En ce qui concerne les associations, on considérera, en première intention, soit les inhibiteurs de la recapture de la sérotonine (IRS) ou de la sérotonine-noradrénaline (IRSNa), associés aux antidépresseurs noradrénergiques et sérotoninergiques spécifiques (Anass), tels que la miansérine ou la mirtazapine, soit l’association imipraminique + Anass. En deuxième intention, on choisira ISRS/IRSNa + agoniste mélatoninergique (agomélatine, sauf si fluvoxamine) ou ISRS + bupropion.

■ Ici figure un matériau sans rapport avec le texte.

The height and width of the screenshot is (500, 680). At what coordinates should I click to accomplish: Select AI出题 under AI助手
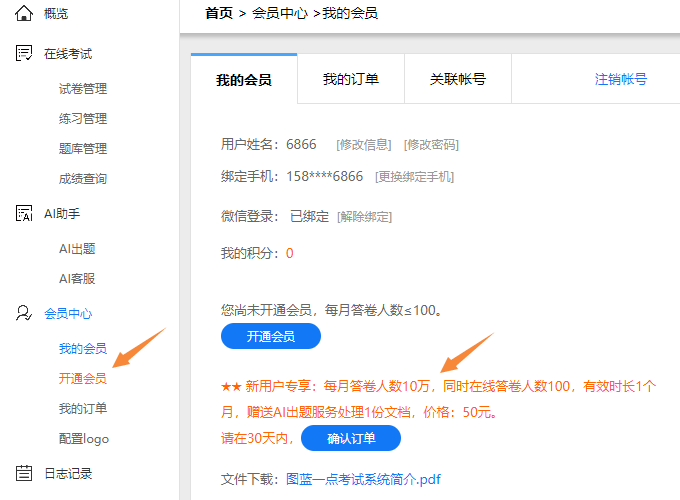click(x=77, y=249)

Si on privilégie une adjonction, en première intention le choix se portera avant tout sur le lithium, sinon l’eskétamine, la quétiapine à faible dose (de 50 à 150 mg/j), l’aripiprazole à faible dose (de 2,5 à 10 mg/j), la lamotrigine, le pramipexole, l’électroconvulsivothérapie (ECT) ou la stimulation magnétique transcrânienne répétée (rTMS). En deuxième intention, les médicaments recommandés sont l’hormone thyroïdienne T3, l’olanzapine à faible dose (de 5 à 10 mg/j), l’amisulpride à faible dose (100 mg/j), la rispéridone à faible dose (de 1 à 2 mg/j), la kétamine IV, le méthylphénidate et la stimulation transcrânienne à courant direct (tDCS).
L’eskétamine et la kétamine sont indiquées préférentiellement en cas de dépression modérée à sévère, ou récurrente, ou avec des idées suicidaires actives, ou avec une tentative de suicide récente (moins d’une semaine). Dans la phase d’induction, la délivrance se fait deux fois par semaine sur quatre semaines. Dans la phase de maintien, une fois par semaine sur quatre semaines, puis une fois par semaine ou par quinzaine. L’eskétamine présente l’avantage de permettre une réponse clinique rapide, dès les premiers jours de traitement.
Les psychédéliques en psychiatrie
Agonistes sérotoninergiques des récepteurs 5-HT2A, 5-HT1A et 5-HT2C, les psychédéliques semblent avoir un intérêt certain en psychiatrie. Ils comprennent la psilocybine (issue de champignons hallucinogènes), le LSD, le DMT (N-diméthyl-tryptamine) extrait de l’ayahuasca, la mescaline et leurs dérivés.
En Occident, les psychédéliques ont été découverts à la fin du XIXe siècle, avant d’être commercialisés dans les années 1950 par Sandoz, puis interdits dans les années 1970. Ce n’est qu’au début des années 2000 que la recherche a repris, orientée vers la psychothérapie assistée. Des essais sont en cours dans la dépression, l’anxiété liée à la fin de vie, les addictions, les troubles obsessionnels compulsifs (TOC), les troubles du comportement alimentaire (TCA), les douleurs…Si les molécules sont prometteuses, des questions restent en suspens,quant à leurs risques.